Sujet: biographie idéalisée de Custer, héros de la guerre de Sécession et de la bataille de Little Big Horn.
Avis: beaucoup de rythme et d'humour, le divertissement est réussi, ou "comment il était possible au bon vieux temps de faire des films de plus de deux heures sans qu'on s'ennuie une minute". Errol Flynn est parfait en égoïste culoté. Le scénario permet en outre de mieux comprendre l'histoire des États Unis puisqu'on assiste à la guerre de Sécession et la bataille de Little Big Horn. Mais c'est aussi au point de vue historique qu'on peut adresser au film une critique: le patriotisme n'est pas que sous-jacent, il est difficile de ne pas se demander jusqu'à quel point l'histoire a été détournée pour valoriser l'idéal américain (honneur, initiative, courage, franchise, Custer incarne tout à la fois, sa femme est folle de bonheur de tout sacrifier pour lui).
Note: 4/5 (TSPDT: 958, logique)

3 commentaires:
Contre e patriotisme affiché de cette histoire, on peut voir: touche pas à la femme blanche de Ferreri, dégenté mais interressant et intelligent.
Hum... après avoir vu La grande bouffe, je me méfie de Ferreri. Je crois que je préfère encore le patriotisme à la vulgarité. Mais peut-être n'était-ce que son seul film dans le genre.
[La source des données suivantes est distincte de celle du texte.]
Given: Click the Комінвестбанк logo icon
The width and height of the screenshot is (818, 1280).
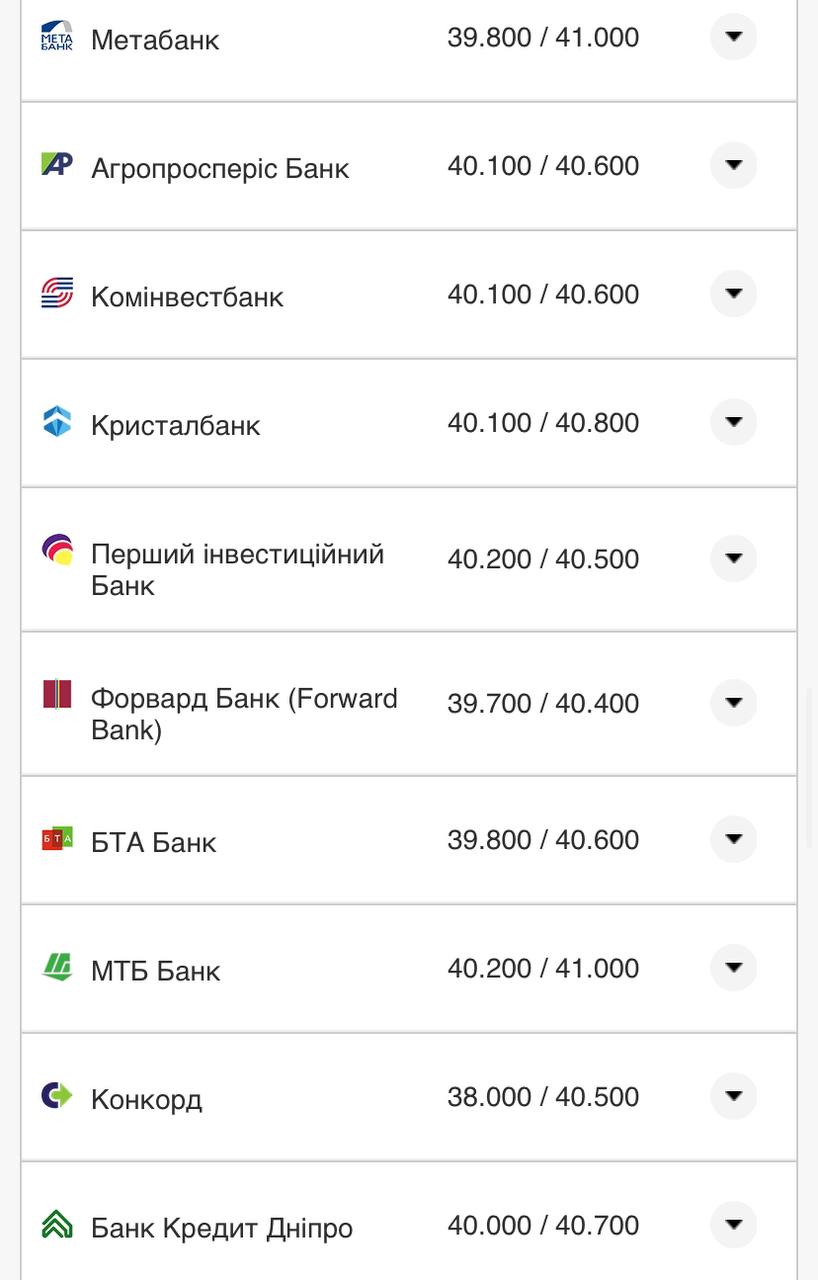Looking at the screenshot, I should click(57, 293).
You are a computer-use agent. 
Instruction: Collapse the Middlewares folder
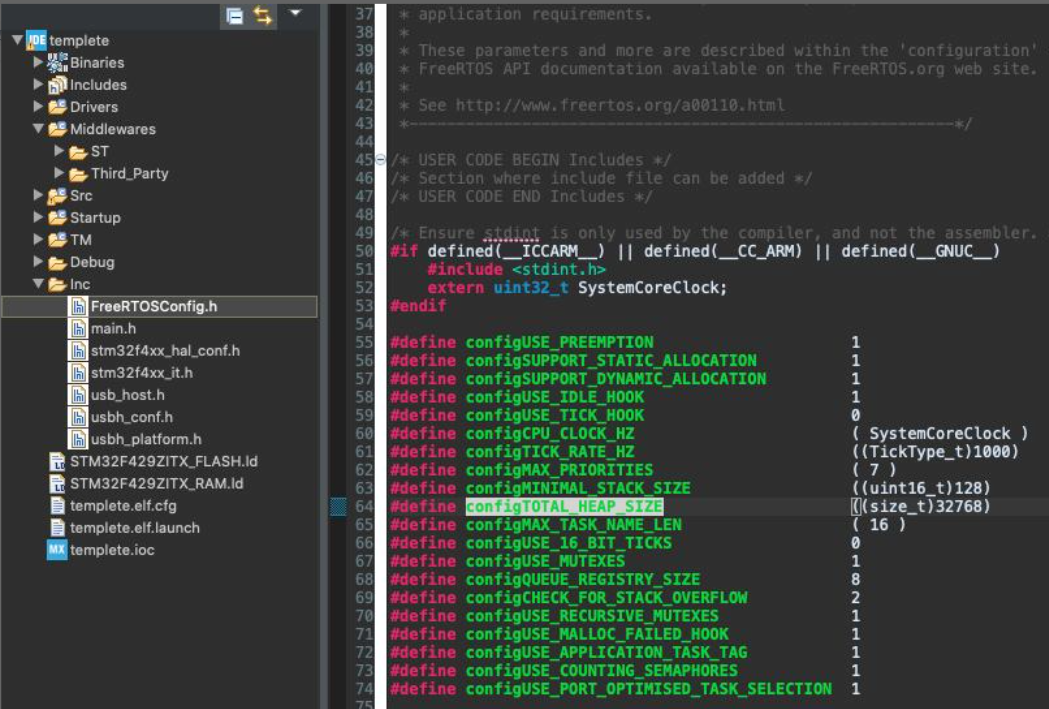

C'est en effet un grand film très réussi: action, amour, humour, espace... Flynn prête sa personnalité à Custer qui devient sympathique. Le film est très bavard: il ne s'agit que de scènes de dialogues et les scènes d'action sont montées en fondus enchaînés, façon je vous résume le truc. Il y a la scène des adieux entre Custer et sa femme, poignante et étonnante dans sa conclusion dans ce film de facture classique: le gros plan sur elle puis travelling arrière. On se croirait dans un film de Welles. Le film est long: arrivé à 1h20, il a gagné sur l'armée sudiste, s'est marié, on croit que c'est fini. Non, commence la seconde partie avec les indiens. Indiens qui au passage sont montrés sous un angle très respectueux: "les seuls vrais américains d'origine". Sinon, je crois que Flynn retiendra de ce film le nombre de chevaux et d'hommes blessés lors des cascades. Reste un sentiment mitigé sans doute du au fait que le film se présente comme historique mais on ne croit pas beaucoup à ce Custer là.